INTROCUTION
Trans-catheter Patent Foramen Ovale (PFO) closure is typically done
utilizing femoral access and it is increasingly being performed guided
by intra-cardiac echocardiography (ICE) rather than trans-esophageal
echocardiogram (TEE). The procedure is considerably more challenging
when femoral access is not feasible secondary to congenital or acquired
causes. Few case reports have reported the use of the internal jugular
veins to perform the procedure in special circumstances(1-3). These
procedures have all utilized general anesthesia and trans-esophageal
echocardiogram to guide the closure device deployment. We hereby report
two cases of PFO closure through the internal jugular vein guided by
intra-cardiac echocardiography (ICE) through a left basilic vein access
and under conscious sedation.
CASE REPORT Our first patient is a 28 year old male with hypercoagulable state
secondary to methylenetetrahydrofolate (MTHFR) mutation complicated by
multiple deep venous thromboses (DVT) who had stopped taking
anti-coagulation for few years. He is admitted to the hospital for acute
DVT and multiple bilateral pulmonary emboli (PE). His vital signs showed
sinus tachycardia at 110 bpm and a normal blood pressure. Further
imaging with CT scan and lower extremity venous Doppler scans revealed
bilateral lower extremity DVTs in femoral veins that extends into the
inferior vena cava (IVC) with near occlusion of the IVC (Figure 1). An
Echocardiogram showed a PFO with predominant right to left shunt and an
enlarged right ventricle (RV). The left ventricular ejection fraction
was normal and there were no other abnormalities on echocardiogram.

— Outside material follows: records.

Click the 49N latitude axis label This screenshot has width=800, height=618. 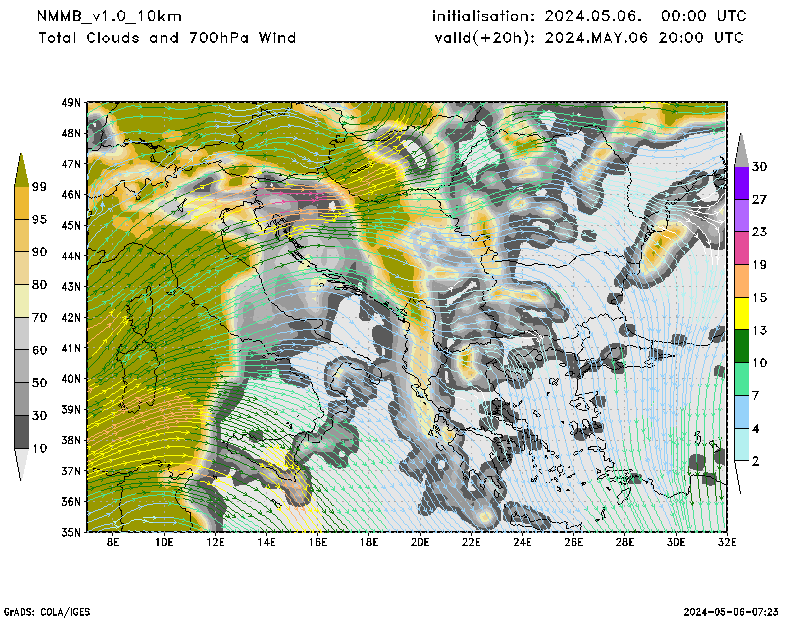(x=70, y=103)
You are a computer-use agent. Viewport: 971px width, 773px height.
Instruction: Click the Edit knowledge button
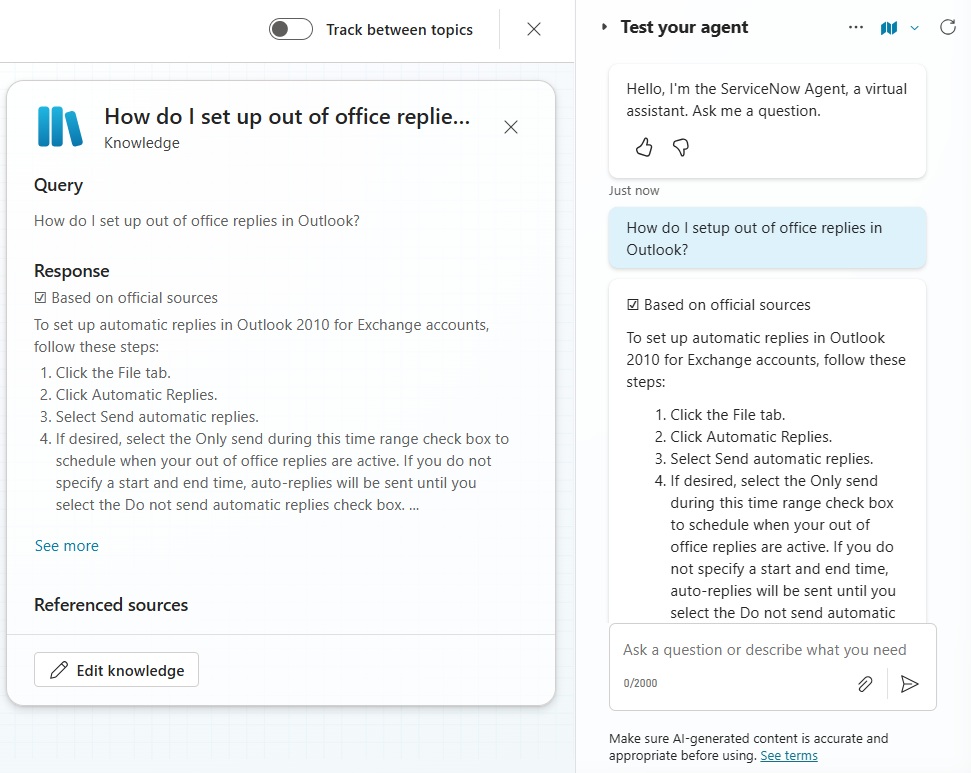pyautogui.click(x=116, y=670)
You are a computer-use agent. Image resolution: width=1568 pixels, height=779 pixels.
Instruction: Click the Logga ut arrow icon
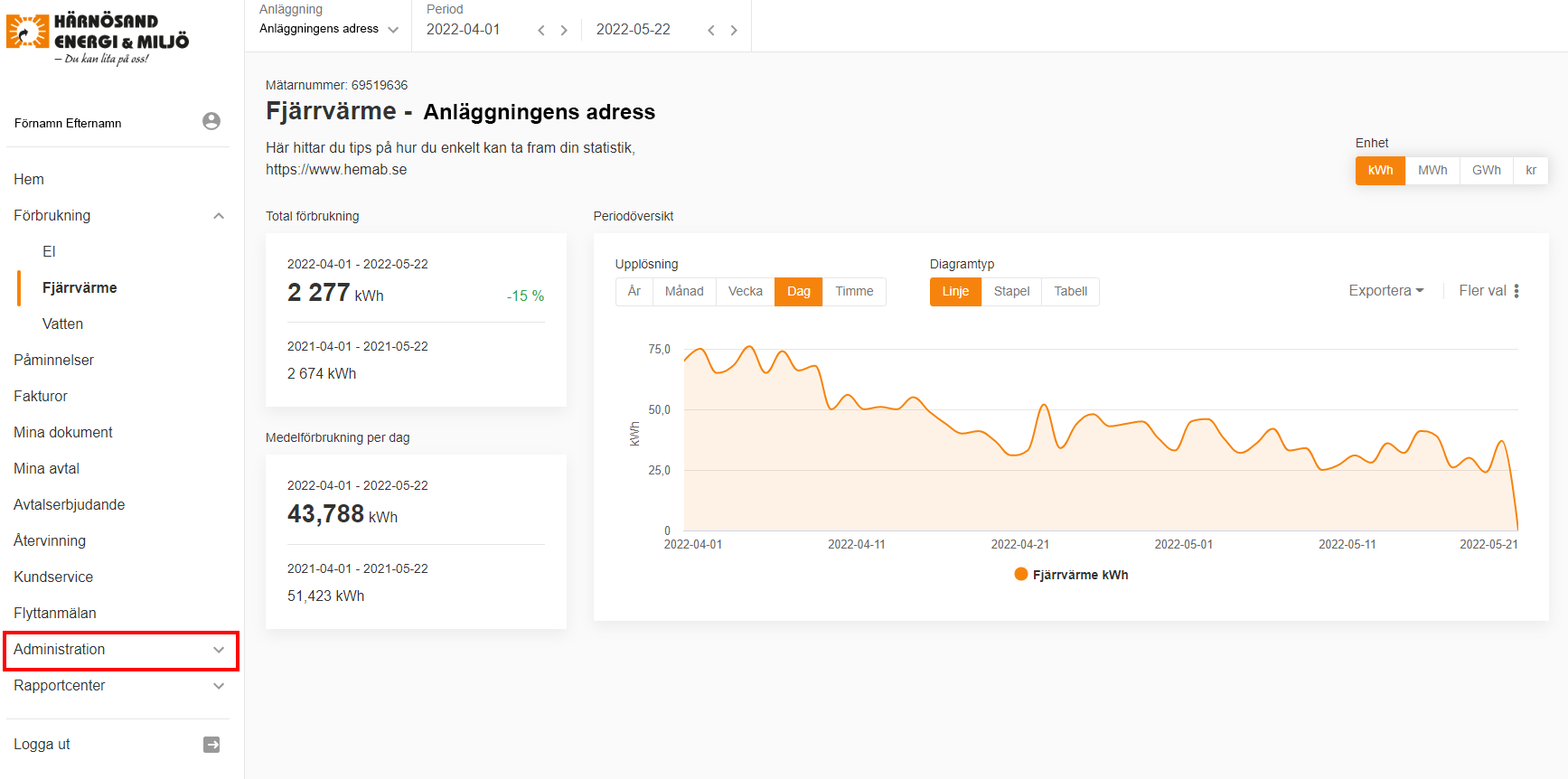(x=211, y=745)
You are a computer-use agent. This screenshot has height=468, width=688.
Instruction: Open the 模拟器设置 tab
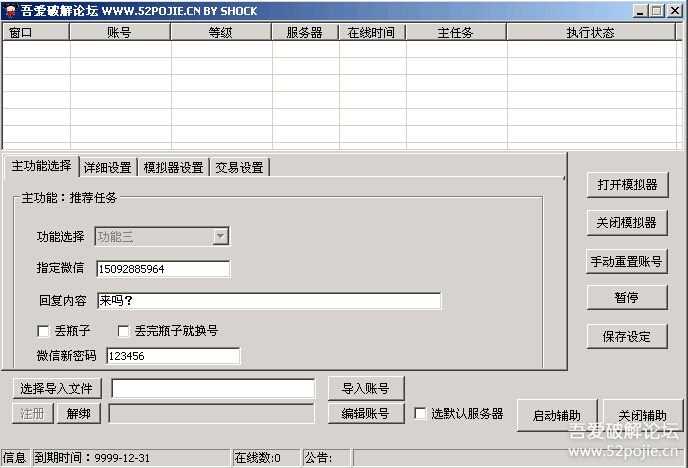tap(173, 168)
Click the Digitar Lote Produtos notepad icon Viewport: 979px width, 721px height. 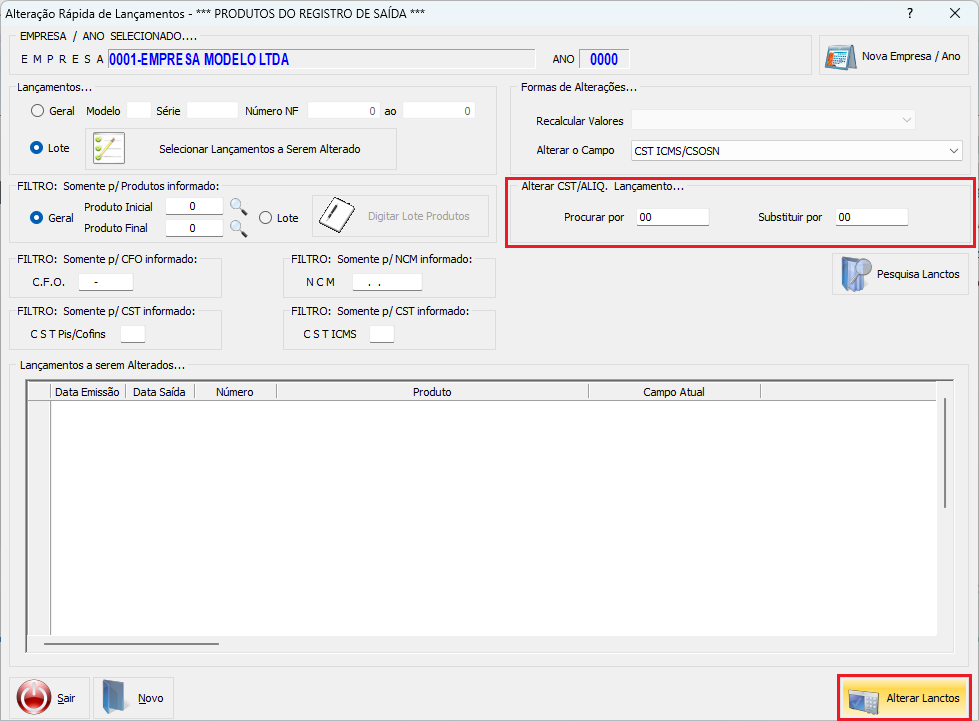[337, 215]
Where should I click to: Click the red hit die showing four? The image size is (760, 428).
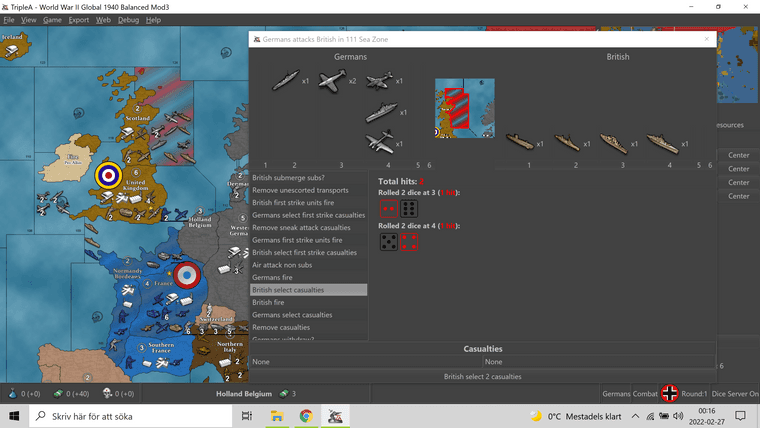[408, 242]
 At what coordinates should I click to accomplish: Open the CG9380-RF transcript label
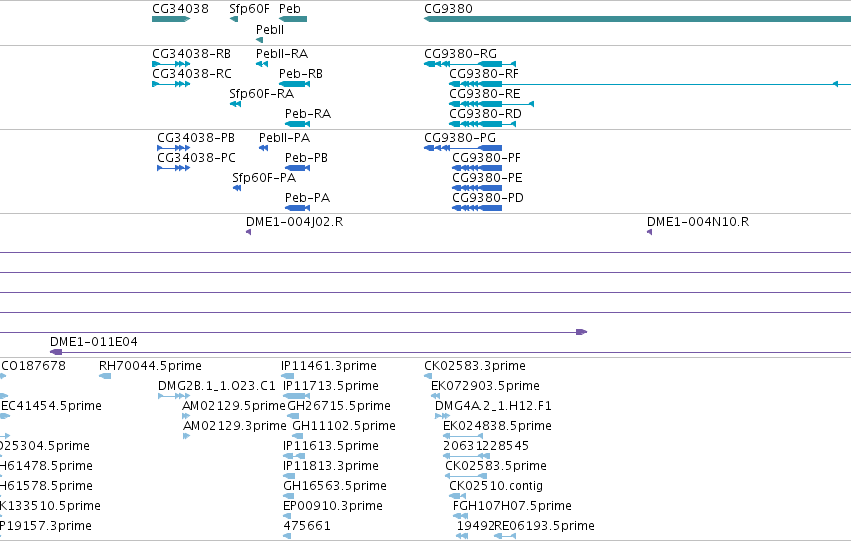[x=484, y=73]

Our second patient is a 24 year-old female with history of history of
recurrent DVTs and May-Thurner syndrome with left common iliac vein
stenting who has not been taking anti-coagulation. She is admitted with
acute multiple bilateral PEs with evidence of RV strain. Further imaging
showed extensive thrombosis of her iliac venous system secondary to
in-stent thrombosis. An Echocardiogram showed large PFO with
bi-directional shunt.
For both cases, given the extensive clot burden in the ilio-femoral and
IVC system, PEs and RV strain on echo, the decision was made to perform
trans-catheter local thrombolysis using the EKOS catheter system.
However, the presence of a large PFO with right to left shunting was
concerning for paradoxical embolus, possible stroke or systemic embolus
during manipulation of equipement. Thus, after multi-disciplinary team
discussions, a PFO closure was planned prior to thrombolysis or any
venous procedures for both patients.